Como podía suponerse, tales
documentos no tenían ningún valor negociable en el mercado bursátil del país, pues
todo mundo sabía que se trataba de papeles sin ningún respaldo, cuando el gobierno nunca
pagaba esos benditos Vales del Tesoro.
En crónicas y comentarios de la
época y ya en La Prensa, yo daba a conocer la publicación de los Decretos Ejecutivos de
esos Vales del Tesoro en el diario oficial La Gaceta, y los bauticé como la deuda caribe
del gobierno dinástico con el INSS, que por supuesto jamás honró.
De todo esto se deducía claramente
que el INSS se mantenía de las cotizaciones reales del sector privado (patronos y
obreros), pero en honor a la verdad, debemos decir que en materia de beneficios y a
excepción de las pensiones que en general siempre han sido raquíticas, la atención y
los otros beneficios que recibíamos los asegurado hasta julio de 1979 fueron un verdadero
lujo en comparación a lo que a partir de ese año recibimos.
Aparte de lo anterior, debemos
señalar igualmente que el régimen usaba de caja grande o alcancía sin cerradura al
INSS, con préstamos del rey que tampoco satisfacía nunca, como lo hizo Somoza García
con el Ferrocarril y otras entidades estatales.
Esa fue, por ende, la primera brutal
sangría que sufrió el INSS en el caudal de sus recursos: la deuda caribe y no pagada del
somocismo que como quien dice puso la primera piedra para su debacle actual.
El segundo gran golpe a sus finanzas
--más bien a las finanzas de los asegurados-- lo recibió el INSS de parte del gobierno
sandinista, donde literalmente la cotización se convirtió en un impuesto más para los
trabajadores, ya que los beneficios que antes recibían desaparecieron con la vorágine de
la guerra civil y con la genialísima idea de los Comandantes, del Sistema Unico de Salud
en un país semidestruido.
Pero aparte de ese cuento de la
dirigencia sandinista de que los obreros (intelectuales y manuales) que trabajábamos
debíamos de subvencionar al resto de la sociedad indigente, también se les ocurrió otra
idea de invalidez, vejez y muerte: cargar al INSS 40 mil pensiones de víctimas de guerra,
combatientes históricos y de la alfabetización, pensiones de gracia, etc., que en su
inmensa mayoría eran personas que jamás habían pagado la más mínima cotización al
INSS.
Conceder esas pensiones a las
víctimas de guerra o a sus familiares fue justo y humanitario, no cabe duda, pero fue
absolutamente ilegal y arbitrario cargárselas al INSS en vez de crear un Fondo especial
en las partidas del Poder Ejecutivo para realizar esos pagos.

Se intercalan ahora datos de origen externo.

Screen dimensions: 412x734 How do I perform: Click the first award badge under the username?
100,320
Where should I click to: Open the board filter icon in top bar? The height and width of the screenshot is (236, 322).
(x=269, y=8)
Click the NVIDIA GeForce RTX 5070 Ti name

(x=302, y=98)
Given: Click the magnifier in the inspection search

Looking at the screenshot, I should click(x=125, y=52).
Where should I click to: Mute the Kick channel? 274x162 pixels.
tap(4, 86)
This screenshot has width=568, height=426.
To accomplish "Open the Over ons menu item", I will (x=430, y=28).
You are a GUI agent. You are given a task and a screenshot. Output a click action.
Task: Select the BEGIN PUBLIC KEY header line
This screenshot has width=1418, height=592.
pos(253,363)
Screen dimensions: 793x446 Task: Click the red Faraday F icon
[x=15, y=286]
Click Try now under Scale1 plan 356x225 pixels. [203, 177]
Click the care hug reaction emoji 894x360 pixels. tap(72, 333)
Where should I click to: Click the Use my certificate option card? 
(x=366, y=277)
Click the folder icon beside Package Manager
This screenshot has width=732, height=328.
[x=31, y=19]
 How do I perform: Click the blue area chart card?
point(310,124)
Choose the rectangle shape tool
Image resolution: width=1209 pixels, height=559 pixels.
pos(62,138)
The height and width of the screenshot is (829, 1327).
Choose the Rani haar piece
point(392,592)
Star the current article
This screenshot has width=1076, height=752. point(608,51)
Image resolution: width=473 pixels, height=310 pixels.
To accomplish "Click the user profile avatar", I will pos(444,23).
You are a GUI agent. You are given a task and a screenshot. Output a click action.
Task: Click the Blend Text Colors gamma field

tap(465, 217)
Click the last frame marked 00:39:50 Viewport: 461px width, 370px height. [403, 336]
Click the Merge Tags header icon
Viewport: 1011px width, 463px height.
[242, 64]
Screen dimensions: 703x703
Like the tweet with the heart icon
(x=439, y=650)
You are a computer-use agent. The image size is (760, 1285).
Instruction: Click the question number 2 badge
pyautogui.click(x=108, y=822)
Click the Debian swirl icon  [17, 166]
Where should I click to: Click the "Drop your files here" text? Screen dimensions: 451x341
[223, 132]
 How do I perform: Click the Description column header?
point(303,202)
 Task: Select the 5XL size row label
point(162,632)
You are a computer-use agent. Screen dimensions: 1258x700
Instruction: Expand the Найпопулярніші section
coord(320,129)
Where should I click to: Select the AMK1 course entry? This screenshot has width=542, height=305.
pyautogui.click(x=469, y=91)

Veinte años después y ante
semejante desastre económico del Seguro Social, los organismos financieros --aunque lo
nieguen-- como el FMI, el BID y el Banco Mundial, están recomendando --¿o exigiendo?--
la privatización del Sistema de Pensiones a manos de las llamadas Empresas de
Administración de Pensiones, que desde su nombre se parecen a las polémicas y
controversiales Empresas Médicas Previonales.
Mientras tanto, ¿qué opinamos los
asegurados? De momento y en términos generales, algunos pensamos que cualquiera sea la
reforma --que parece inevitable dada la situación agónica del INSS-- al régimen de
pensiones, el caso debe ser profundamente estudiado a fin de ajustarlo a la realidad
actual de Nicaragua y a las legítimas necesidades de los pensionados, y por supuesto
escuchar todas las opiniones que se puedan, pero especialmente a las partes esencialemente
involucradas, es decir, a los asegurados.
Más adelante trataremos de abordar
otros aspectos específicos sobre este importante tema.